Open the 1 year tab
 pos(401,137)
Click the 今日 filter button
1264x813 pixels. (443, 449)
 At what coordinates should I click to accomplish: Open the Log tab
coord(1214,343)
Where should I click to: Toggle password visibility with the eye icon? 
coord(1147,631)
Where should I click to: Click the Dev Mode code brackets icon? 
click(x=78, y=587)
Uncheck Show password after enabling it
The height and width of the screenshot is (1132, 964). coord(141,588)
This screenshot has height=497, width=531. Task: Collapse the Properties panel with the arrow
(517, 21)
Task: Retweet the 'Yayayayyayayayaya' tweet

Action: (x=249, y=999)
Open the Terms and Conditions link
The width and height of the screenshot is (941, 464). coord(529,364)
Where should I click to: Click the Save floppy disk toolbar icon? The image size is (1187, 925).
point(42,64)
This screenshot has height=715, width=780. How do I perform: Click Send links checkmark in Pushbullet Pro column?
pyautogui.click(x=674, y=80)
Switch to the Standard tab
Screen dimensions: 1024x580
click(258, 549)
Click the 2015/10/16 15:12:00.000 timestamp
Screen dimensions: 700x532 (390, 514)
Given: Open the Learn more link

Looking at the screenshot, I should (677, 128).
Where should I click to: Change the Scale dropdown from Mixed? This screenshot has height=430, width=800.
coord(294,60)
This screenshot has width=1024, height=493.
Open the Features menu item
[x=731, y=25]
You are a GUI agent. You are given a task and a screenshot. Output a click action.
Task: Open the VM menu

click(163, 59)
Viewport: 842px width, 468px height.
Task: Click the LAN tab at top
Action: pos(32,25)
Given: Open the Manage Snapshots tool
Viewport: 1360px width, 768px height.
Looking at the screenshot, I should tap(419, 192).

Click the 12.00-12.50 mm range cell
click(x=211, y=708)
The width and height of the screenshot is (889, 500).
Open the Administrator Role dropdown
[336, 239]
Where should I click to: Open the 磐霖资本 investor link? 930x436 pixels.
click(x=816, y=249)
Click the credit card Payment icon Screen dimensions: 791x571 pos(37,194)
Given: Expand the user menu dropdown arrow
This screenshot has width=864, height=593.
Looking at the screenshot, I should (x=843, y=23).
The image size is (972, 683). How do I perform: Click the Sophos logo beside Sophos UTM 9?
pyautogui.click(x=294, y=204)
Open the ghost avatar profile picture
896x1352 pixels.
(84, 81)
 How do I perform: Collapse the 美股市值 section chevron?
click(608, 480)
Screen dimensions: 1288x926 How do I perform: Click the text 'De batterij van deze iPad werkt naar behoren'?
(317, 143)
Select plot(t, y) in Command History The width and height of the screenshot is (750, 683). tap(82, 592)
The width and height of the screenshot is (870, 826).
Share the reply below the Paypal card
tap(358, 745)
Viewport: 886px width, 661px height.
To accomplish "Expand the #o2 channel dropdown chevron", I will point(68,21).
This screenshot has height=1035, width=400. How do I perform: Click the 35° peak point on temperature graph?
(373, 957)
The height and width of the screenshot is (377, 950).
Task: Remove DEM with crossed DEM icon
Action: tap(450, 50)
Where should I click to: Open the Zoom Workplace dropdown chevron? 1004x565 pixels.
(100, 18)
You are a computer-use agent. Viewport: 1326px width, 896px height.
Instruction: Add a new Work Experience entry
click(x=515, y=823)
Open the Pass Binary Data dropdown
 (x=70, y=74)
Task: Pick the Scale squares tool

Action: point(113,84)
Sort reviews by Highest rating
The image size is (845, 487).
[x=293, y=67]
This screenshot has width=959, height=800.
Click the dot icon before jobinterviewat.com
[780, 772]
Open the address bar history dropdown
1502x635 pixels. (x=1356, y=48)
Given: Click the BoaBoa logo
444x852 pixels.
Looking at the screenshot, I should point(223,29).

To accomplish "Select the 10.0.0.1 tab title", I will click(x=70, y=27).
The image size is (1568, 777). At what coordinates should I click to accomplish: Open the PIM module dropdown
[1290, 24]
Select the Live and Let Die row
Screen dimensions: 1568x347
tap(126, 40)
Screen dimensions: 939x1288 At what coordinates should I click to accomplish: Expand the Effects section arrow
= = = = = = =
Task brief
Copy the material above, line for line.

Task result
Open the 1 year tab
 pos(401,137)
Click the 今日 filter button
1264x813 pixels. (443, 449)
 At what coordinates should I click to accomplish: Open the Log tab
coord(1214,343)
Where should I click to: Toggle password visibility with the eye icon? 
coord(1147,631)
Where should I click to: Click the Dev Mode code brackets icon? 
click(x=78, y=587)
Uncheck Show password after enabling it
The height and width of the screenshot is (1132, 964). coord(141,588)
This screenshot has height=497, width=531. Task: Collapse the Properties panel with the arrow
(517, 21)
Task: Retweet the 'Yayayayyayayayaya' tweet

Action: (x=249, y=999)
Open the Terms and Conditions link
The width and height of the screenshot is (941, 464). coord(529,364)
Where should I click to: Click the Save floppy disk toolbar icon? The image size is (1187, 925).
point(42,64)
This screenshot has height=715, width=780. How do I perform: Click Send links checkmark in Pushbullet Pro column?
pyautogui.click(x=674, y=80)
Switch to the Standard tab
Screen dimensions: 1024x580
click(258, 549)
Click the 2015/10/16 15:12:00.000 timestamp
Screen dimensions: 700x532 (390, 514)
Given: Open the Learn more link

Looking at the screenshot, I should (677, 128).
Where should I click to: Change the Scale dropdown from Mixed? This screenshot has height=430, width=800.
coord(294,60)
This screenshot has width=1024, height=493.
Open the Features menu item
[x=731, y=25]
You are a GUI agent. You are given a task and a screenshot. Output a click action.
Task: Open the VM menu

click(163, 59)
Viewport: 842px width, 468px height.
Task: Click the LAN tab at top
Action: pos(32,25)
Given: Open the Manage Snapshots tool
Viewport: 1360px width, 768px height.
Looking at the screenshot, I should tap(419, 192).

Click the 12.00-12.50 mm range cell
click(x=211, y=708)
The width and height of the screenshot is (889, 500).
Open the Administrator Role dropdown
[336, 239]
Where should I click to: Open the 磐霖资本 investor link? 930x436 pixels.
click(x=816, y=249)
Click the credit card Payment icon Screen dimensions: 791x571 pos(37,194)
Given: Expand the user menu dropdown arrow
This screenshot has width=864, height=593.
Looking at the screenshot, I should (x=843, y=23).
The image size is (972, 683). How do I perform: Click the Sophos logo beside Sophos UTM 9?
pyautogui.click(x=294, y=204)
Open the ghost avatar profile picture
896x1352 pixels.
(84, 81)
 How do I perform: Collapse the 美股市值 section chevron?
click(608, 480)
Screen dimensions: 1288x926 How do I perform: Click the text 'De batterij van deze iPad werkt naar behoren'?
(317, 143)
Select plot(t, y) in Command History The width and height of the screenshot is (750, 683). tap(82, 592)
The width and height of the screenshot is (870, 826).
Share the reply below the Paypal card
tap(358, 745)
Viewport: 886px width, 661px height.
To accomplish "Expand the #o2 channel dropdown chevron", I will point(68,21).
This screenshot has height=1035, width=400. How do I perform: Click the 35° peak point on temperature graph?
(373, 957)
The height and width of the screenshot is (377, 950).
Task: Remove DEM with crossed DEM icon
Action: tap(450, 50)
Where should I click to: Open the Zoom Workplace dropdown chevron? 1004x565 pixels.
(100, 18)
You are a computer-use agent. Viewport: 1326px width, 896px height.
Instruction: Add a new Work Experience entry
click(x=515, y=823)
Open the Pass Binary Data dropdown
 (x=70, y=74)
Task: Pick the Scale squares tool

Action: point(113,84)
Sort reviews by Highest rating
The image size is (845, 487).
[x=293, y=67]
This screenshot has width=959, height=800.
Click the dot icon before jobinterviewat.com
[780, 772]
Open the address bar history dropdown
1502x635 pixels. (x=1356, y=48)
Given: Click the BoaBoa logo
444x852 pixels.
Looking at the screenshot, I should point(223,29).

To accomplish "Select the 10.0.0.1 tab title", I will click(x=70, y=27).
The image size is (1568, 777). At what coordinates should I click to accomplish: Open the PIM module dropdown
[1290, 24]
Select the Live and Let Die row
Screen dimensions: 1568x347
tap(126, 40)
Screen dimensions: 939x1288 At what coordinates should I click to accomplish: Expand the Effects section arrow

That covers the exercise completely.